For every line below, set down an identical copy.

• _SUPPLIED INFORMATION_:
::::

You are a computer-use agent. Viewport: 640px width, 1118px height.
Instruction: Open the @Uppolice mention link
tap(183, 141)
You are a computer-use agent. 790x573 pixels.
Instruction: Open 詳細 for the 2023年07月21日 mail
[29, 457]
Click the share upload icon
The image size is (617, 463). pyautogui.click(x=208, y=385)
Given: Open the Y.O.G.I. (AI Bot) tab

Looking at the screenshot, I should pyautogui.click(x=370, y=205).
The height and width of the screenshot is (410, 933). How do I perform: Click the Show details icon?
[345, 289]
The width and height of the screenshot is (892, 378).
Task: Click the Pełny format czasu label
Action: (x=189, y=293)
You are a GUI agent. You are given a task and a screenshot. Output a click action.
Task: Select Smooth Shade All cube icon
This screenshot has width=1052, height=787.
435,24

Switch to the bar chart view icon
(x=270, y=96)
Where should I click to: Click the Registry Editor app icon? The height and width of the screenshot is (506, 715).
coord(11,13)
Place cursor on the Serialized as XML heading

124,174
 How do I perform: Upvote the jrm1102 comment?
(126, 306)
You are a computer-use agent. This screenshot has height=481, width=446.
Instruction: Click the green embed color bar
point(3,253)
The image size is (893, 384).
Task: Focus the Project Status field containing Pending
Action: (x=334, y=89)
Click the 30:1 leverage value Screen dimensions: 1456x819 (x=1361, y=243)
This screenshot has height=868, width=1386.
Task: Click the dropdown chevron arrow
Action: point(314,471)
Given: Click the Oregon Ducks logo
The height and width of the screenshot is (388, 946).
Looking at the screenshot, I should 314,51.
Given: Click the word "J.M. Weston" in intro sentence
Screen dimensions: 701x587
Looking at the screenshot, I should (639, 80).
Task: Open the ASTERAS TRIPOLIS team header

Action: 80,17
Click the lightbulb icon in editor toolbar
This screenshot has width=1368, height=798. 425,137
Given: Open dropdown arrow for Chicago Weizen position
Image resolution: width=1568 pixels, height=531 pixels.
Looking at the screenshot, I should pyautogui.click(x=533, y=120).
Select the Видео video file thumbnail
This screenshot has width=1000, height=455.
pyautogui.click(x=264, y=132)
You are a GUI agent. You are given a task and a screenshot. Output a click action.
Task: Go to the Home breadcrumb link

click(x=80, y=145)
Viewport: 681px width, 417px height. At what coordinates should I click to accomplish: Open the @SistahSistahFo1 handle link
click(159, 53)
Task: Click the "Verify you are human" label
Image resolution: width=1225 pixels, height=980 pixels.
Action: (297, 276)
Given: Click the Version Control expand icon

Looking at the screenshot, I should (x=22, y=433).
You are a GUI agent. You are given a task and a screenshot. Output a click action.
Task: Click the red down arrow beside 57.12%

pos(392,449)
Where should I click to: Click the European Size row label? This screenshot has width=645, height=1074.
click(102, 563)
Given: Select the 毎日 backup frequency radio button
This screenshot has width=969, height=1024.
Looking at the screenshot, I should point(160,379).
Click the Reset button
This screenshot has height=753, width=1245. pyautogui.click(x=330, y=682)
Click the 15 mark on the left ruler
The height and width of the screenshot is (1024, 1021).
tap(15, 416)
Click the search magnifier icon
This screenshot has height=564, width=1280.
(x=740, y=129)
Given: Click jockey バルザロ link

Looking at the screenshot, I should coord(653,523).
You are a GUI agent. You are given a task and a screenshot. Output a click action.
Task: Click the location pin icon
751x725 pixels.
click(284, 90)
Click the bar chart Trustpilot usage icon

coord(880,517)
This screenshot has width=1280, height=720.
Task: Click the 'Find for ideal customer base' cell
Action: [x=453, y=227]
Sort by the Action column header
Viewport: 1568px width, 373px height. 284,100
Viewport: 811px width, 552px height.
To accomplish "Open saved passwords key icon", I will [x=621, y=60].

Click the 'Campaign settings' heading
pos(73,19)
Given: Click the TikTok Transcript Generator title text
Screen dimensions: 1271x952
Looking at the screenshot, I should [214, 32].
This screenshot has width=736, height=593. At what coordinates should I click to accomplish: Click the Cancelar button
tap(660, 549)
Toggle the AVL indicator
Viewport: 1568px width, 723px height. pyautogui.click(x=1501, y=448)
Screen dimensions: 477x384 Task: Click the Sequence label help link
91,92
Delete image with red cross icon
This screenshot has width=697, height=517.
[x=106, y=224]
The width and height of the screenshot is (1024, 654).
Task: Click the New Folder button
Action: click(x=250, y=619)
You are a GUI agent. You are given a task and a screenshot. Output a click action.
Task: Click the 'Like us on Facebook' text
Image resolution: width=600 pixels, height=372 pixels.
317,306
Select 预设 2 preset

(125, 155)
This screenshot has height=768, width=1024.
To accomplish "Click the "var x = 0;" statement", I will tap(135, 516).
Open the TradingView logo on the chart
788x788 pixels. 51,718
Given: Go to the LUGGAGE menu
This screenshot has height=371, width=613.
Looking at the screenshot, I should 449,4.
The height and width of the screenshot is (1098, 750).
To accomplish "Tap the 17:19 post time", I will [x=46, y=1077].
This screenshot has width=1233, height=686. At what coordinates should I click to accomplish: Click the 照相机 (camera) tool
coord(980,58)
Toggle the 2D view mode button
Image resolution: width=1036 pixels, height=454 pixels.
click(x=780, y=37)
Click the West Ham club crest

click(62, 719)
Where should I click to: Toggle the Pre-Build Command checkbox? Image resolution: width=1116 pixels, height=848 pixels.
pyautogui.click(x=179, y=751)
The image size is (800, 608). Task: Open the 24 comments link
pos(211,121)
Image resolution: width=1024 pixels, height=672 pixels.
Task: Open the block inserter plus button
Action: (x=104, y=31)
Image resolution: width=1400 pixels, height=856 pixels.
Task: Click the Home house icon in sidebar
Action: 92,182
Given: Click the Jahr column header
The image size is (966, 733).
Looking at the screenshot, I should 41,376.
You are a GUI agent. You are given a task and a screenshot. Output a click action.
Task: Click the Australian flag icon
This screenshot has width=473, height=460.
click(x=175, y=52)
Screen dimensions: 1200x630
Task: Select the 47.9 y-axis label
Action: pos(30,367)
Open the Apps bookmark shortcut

::::

• _REPLY_:
You are a computer-use agent. Viewport: 640px width, 1118px height.
Instruction: Open the @Uppolice mention link
tap(183, 141)
You are a computer-use agent. 790x573 pixels.
Instruction: Open 詳細 for the 2023年07月21日 mail
[29, 457]
Click the share upload icon
The image size is (617, 463). pyautogui.click(x=208, y=385)
Given: Open the Y.O.G.I. (AI Bot) tab

Looking at the screenshot, I should pyautogui.click(x=370, y=205).
The height and width of the screenshot is (410, 933). How do I perform: Click the Show details icon?
[345, 289]
The width and height of the screenshot is (892, 378).
Task: Click the Pełny format czasu label
Action: (x=189, y=293)
You are a GUI agent. You are given a task and a screenshot. Output a click action.
Task: Select Smooth Shade All cube icon
This screenshot has width=1052, height=787.
435,24

Switch to the bar chart view icon
(x=270, y=96)
Where should I click to: Click the Registry Editor app icon? The height and width of the screenshot is (506, 715).
coord(11,13)
Place cursor on the Serialized as XML heading

124,174
 How do I perform: Upvote the jrm1102 comment?
(126, 306)
You are a computer-use agent. This screenshot has height=481, width=446.
Instruction: Click the green embed color bar
point(3,253)
The image size is (893, 384).
Task: Focus the Project Status field containing Pending
Action: (x=334, y=89)
Click the 30:1 leverage value Screen dimensions: 1456x819 (x=1361, y=243)
This screenshot has height=868, width=1386.
Task: Click the dropdown chevron arrow
Action: point(314,471)
Given: Click the Oregon Ducks logo
The height and width of the screenshot is (388, 946).
Looking at the screenshot, I should 314,51.
Given: Click the word "J.M. Weston" in intro sentence
Screen dimensions: 701x587
Looking at the screenshot, I should (639, 80).
Task: Open the ASTERAS TRIPOLIS team header

Action: 80,17
Click the lightbulb icon in editor toolbar
This screenshot has width=1368, height=798. 425,137
Given: Open dropdown arrow for Chicago Weizen position
Image resolution: width=1568 pixels, height=531 pixels.
Looking at the screenshot, I should pyautogui.click(x=533, y=120).
Select the Видео video file thumbnail
This screenshot has width=1000, height=455.
pyautogui.click(x=264, y=132)
You are a GUI agent. You are given a task and a screenshot. Output a click action.
Task: Go to the Home breadcrumb link

click(x=80, y=145)
Viewport: 681px width, 417px height. At what coordinates should I click to accomplish: Open the @SistahSistahFo1 handle link
click(159, 53)
Task: Click the "Verify you are human" label
Image resolution: width=1225 pixels, height=980 pixels.
Action: (297, 276)
Given: Click the Version Control expand icon

Looking at the screenshot, I should (x=22, y=433).
You are a GUI agent. You are given a task and a screenshot. Output a click action.
Task: Click the red down arrow beside 57.12%

pos(392,449)
Where should I click to: Click the European Size row label? This screenshot has width=645, height=1074.
click(102, 563)
Given: Select the 毎日 backup frequency radio button
This screenshot has width=969, height=1024.
Looking at the screenshot, I should point(160,379).
Click the Reset button
This screenshot has height=753, width=1245. pyautogui.click(x=330, y=682)
Click the 15 mark on the left ruler
The height and width of the screenshot is (1024, 1021).
tap(15, 416)
Click the search magnifier icon
This screenshot has height=564, width=1280.
(x=740, y=129)
Given: Click jockey バルザロ link

Looking at the screenshot, I should coord(653,523).
You are a GUI agent. You are given a task and a screenshot. Output a click action.
Task: Click the location pin icon
751x725 pixels.
click(284, 90)
Click the bar chart Trustpilot usage icon

coord(880,517)
This screenshot has width=1280, height=720.
Task: Click the 'Find for ideal customer base' cell
Action: [x=453, y=227]
Sort by the Action column header
Viewport: 1568px width, 373px height. 284,100
Viewport: 811px width, 552px height.
To accomplish "Open saved passwords key icon", I will [x=621, y=60].

Click the 'Campaign settings' heading
pos(73,19)
Given: Click the TikTok Transcript Generator title text
Screen dimensions: 1271x952
Looking at the screenshot, I should [214, 32].
This screenshot has width=736, height=593. At what coordinates should I click to accomplish: Click the Cancelar button
tap(660, 549)
Toggle the AVL indicator
Viewport: 1568px width, 723px height. pyautogui.click(x=1501, y=448)
Screen dimensions: 477x384 Task: Click the Sequence label help link
91,92
Delete image with red cross icon
This screenshot has width=697, height=517.
[x=106, y=224]
The width and height of the screenshot is (1024, 654).
Task: Click the New Folder button
Action: click(x=250, y=619)
You are a GUI agent. You are given a task and a screenshot. Output a click action.
Task: Click the 'Like us on Facebook' text
Image resolution: width=600 pixels, height=372 pixels.
317,306
Select 预设 2 preset

(125, 155)
This screenshot has height=768, width=1024.
To accomplish "Click the "var x = 0;" statement", I will tap(135, 516).
Open the TradingView logo on the chart
788x788 pixels. 51,718
Given: Go to the LUGGAGE menu
This screenshot has height=371, width=613.
Looking at the screenshot, I should 449,4.
The height and width of the screenshot is (1098, 750).
To accomplish "Tap the 17:19 post time", I will [x=46, y=1077].
This screenshot has width=1233, height=686. At what coordinates should I click to accomplish: Click the 照相机 (camera) tool
coord(980,58)
Toggle the 2D view mode button
Image resolution: width=1036 pixels, height=454 pixels.
click(x=780, y=37)
Click the West Ham club crest

click(62, 719)
Where should I click to: Toggle the Pre-Build Command checkbox? Image resolution: width=1116 pixels, height=848 pixels.
pyautogui.click(x=179, y=751)
The image size is (800, 608). Task: Open the 24 comments link
pos(211,121)
Image resolution: width=1024 pixels, height=672 pixels.
Task: Open the block inserter plus button
Action: (x=104, y=31)
Image resolution: width=1400 pixels, height=856 pixels.
Task: Click the Home house icon in sidebar
Action: 92,182
Given: Click the Jahr column header
The image size is (966, 733).
Looking at the screenshot, I should 41,376.
You are a GUI agent. You are given a task and a screenshot. Output a click action.
Task: Click the Australian flag icon
This screenshot has width=473, height=460.
click(x=175, y=52)
Screen dimensions: 1200x630
Task: Select the 47.9 y-axis label
Action: pos(30,367)
Open the Apps bookmark shortcut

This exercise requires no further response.